In order to test for injection effects on attentional modulation, an attentional modulation index (AMI) was calculated and compared for control and injection blocks.
The AMI was used to measure the effect of attention on firing rate and was defined as:
$$ \mathrm{AMI}=\frac{Q_2-{Q}_1}{Q_2+{Q}_1} $$
where Q1 is the respective firing rate in attend-out trials and Q2 in attend-in trials. Positive values indicate an increase in response by attention, whereas negative values denote suppression.
The AMI and the IMI were also used to define the percentage modulation in firing rate due to attention or injection.
$$ \mathrm{percAMI}=\frac{2\times \mathrm{AMI}}{1-\mathrm{AMI}}\times 100 $$
The percentage change for the IMI was calculated in the same manner as for the AMI.

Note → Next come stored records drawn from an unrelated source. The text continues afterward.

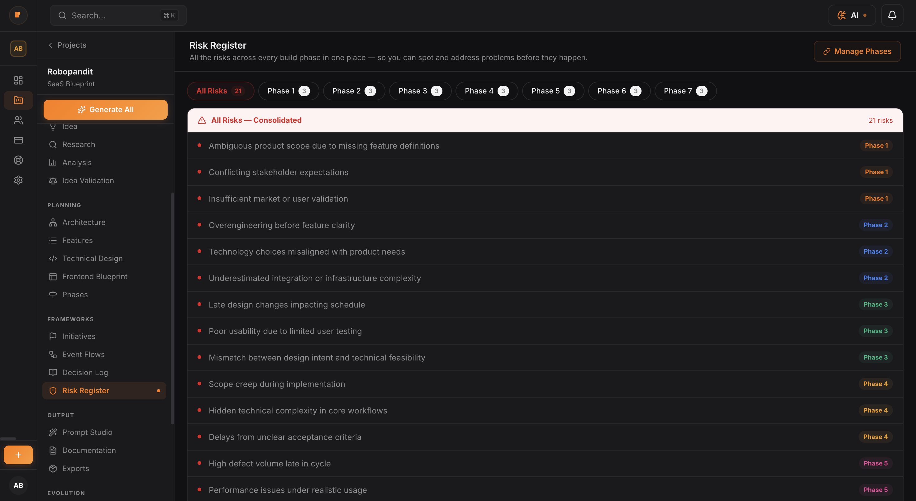Open the billing card icon
This screenshot has width=916, height=501.
point(18,140)
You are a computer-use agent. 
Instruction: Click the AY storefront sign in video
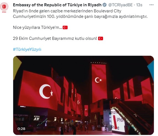pyautogui.click(x=37, y=118)
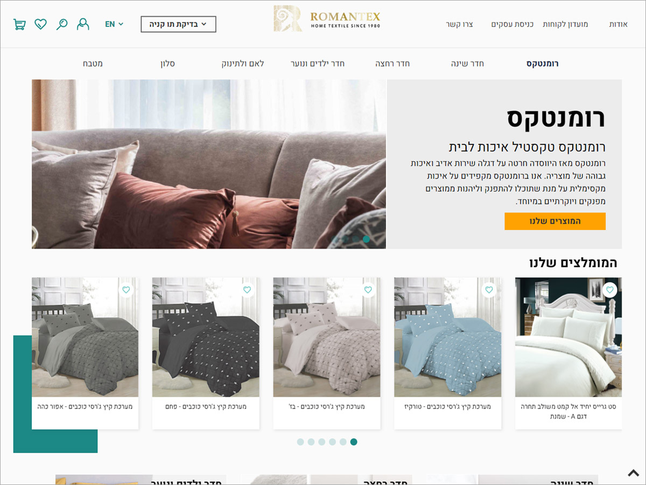The height and width of the screenshot is (485, 646).
Task: Click the search magnifier icon
Action: 62,24
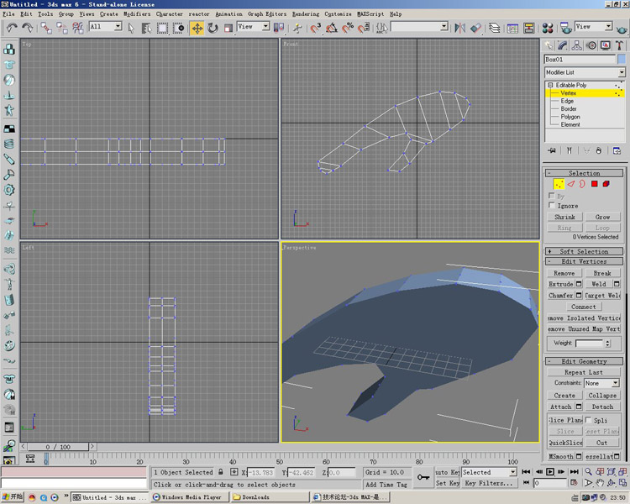The width and height of the screenshot is (630, 504).
Task: Click the Edge sub-object selection icon
Action: point(570,184)
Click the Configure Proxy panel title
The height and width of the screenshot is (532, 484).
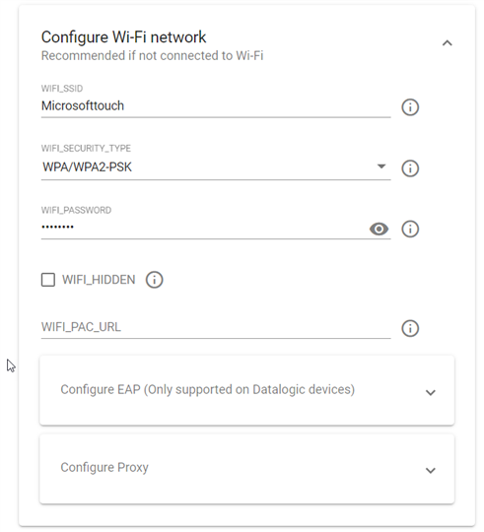104,468
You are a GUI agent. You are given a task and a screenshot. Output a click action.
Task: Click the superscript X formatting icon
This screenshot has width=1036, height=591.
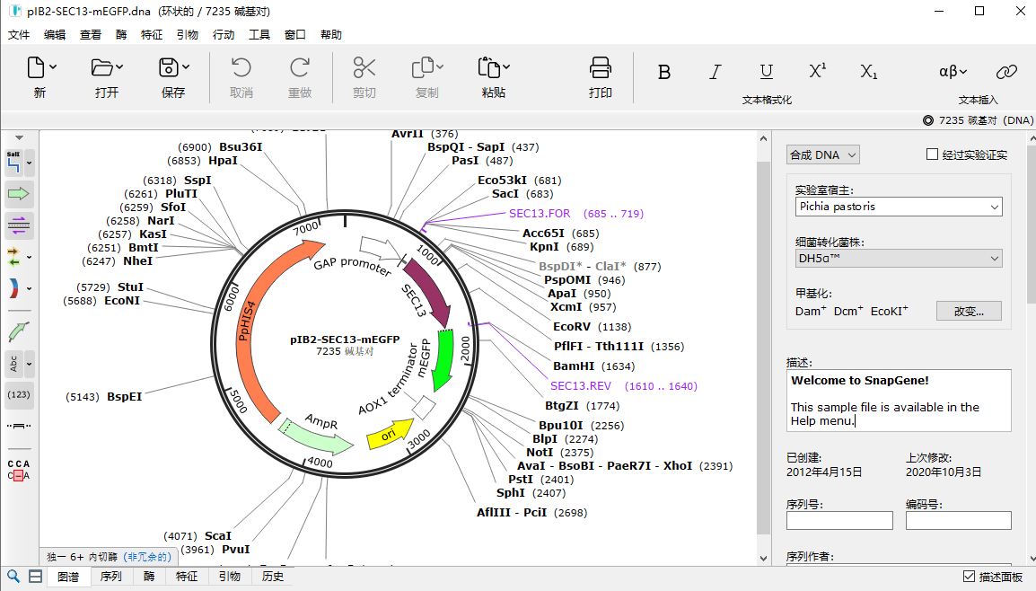(x=817, y=71)
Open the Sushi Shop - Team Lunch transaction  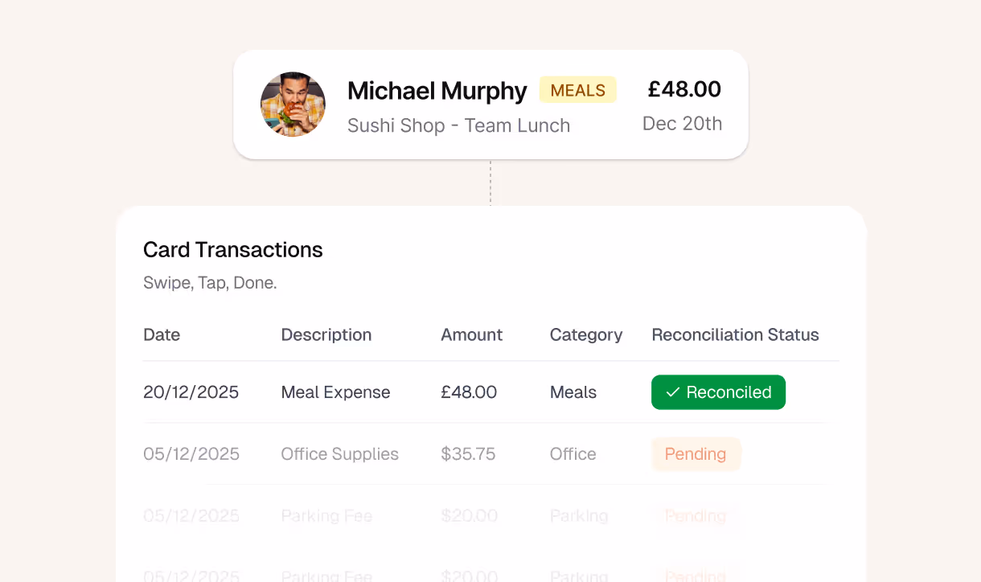pos(458,125)
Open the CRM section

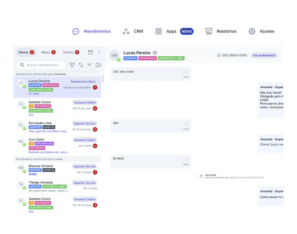[x=133, y=31]
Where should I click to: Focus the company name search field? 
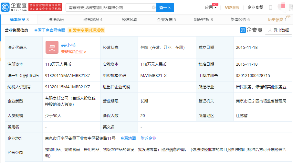click(109, 7)
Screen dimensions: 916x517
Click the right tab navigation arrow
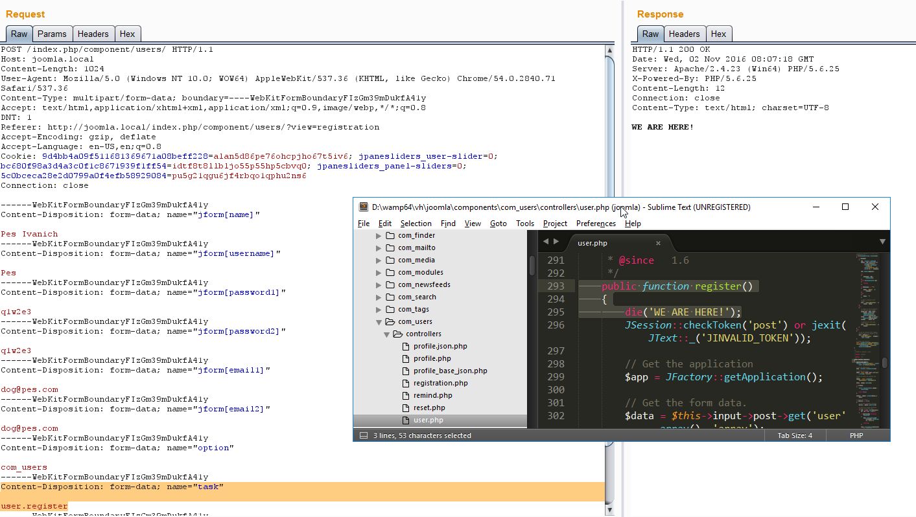tap(556, 242)
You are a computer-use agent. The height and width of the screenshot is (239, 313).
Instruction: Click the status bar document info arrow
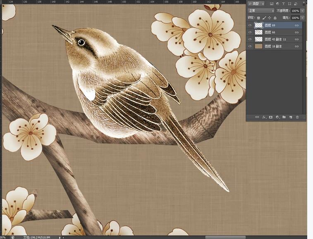tap(60, 237)
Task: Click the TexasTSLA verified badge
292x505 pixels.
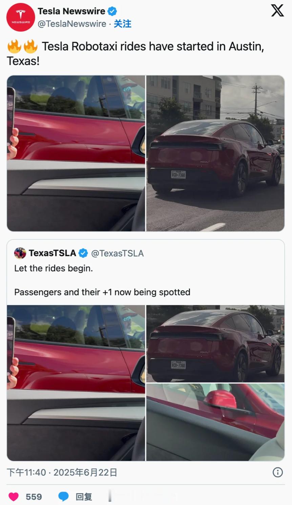Action: click(83, 253)
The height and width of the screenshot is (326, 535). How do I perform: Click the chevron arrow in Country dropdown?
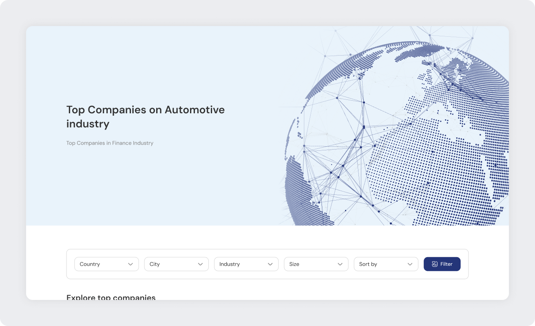point(130,264)
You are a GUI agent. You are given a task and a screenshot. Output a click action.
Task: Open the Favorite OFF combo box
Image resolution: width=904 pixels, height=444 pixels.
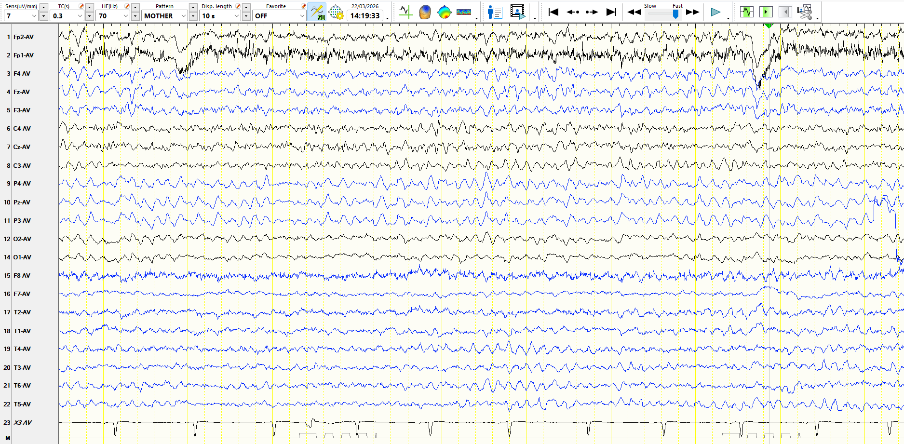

Test for potential injection effects
In order to exclude an influence of the injection process per se on the neuronal firing rate, we injected saline as a control substance, following the same protocol as the other injections. As depicted in Additional file 1: Figure S1, 28 of those neurons were included in the analysis (see criteria above). This group of neurons was not significantly affected by saline injection during the fixation condition (fixation condition vs. 0; N = 28, p = 0.095, W = 129).
Additionally, we could exclude the influence of the injection process on attentional enhancement, as attention modulation was not significantly changed with saline injection (N = 28, p = 0.479, W = 171, inset histogram in Additional file 1: Figure S1b).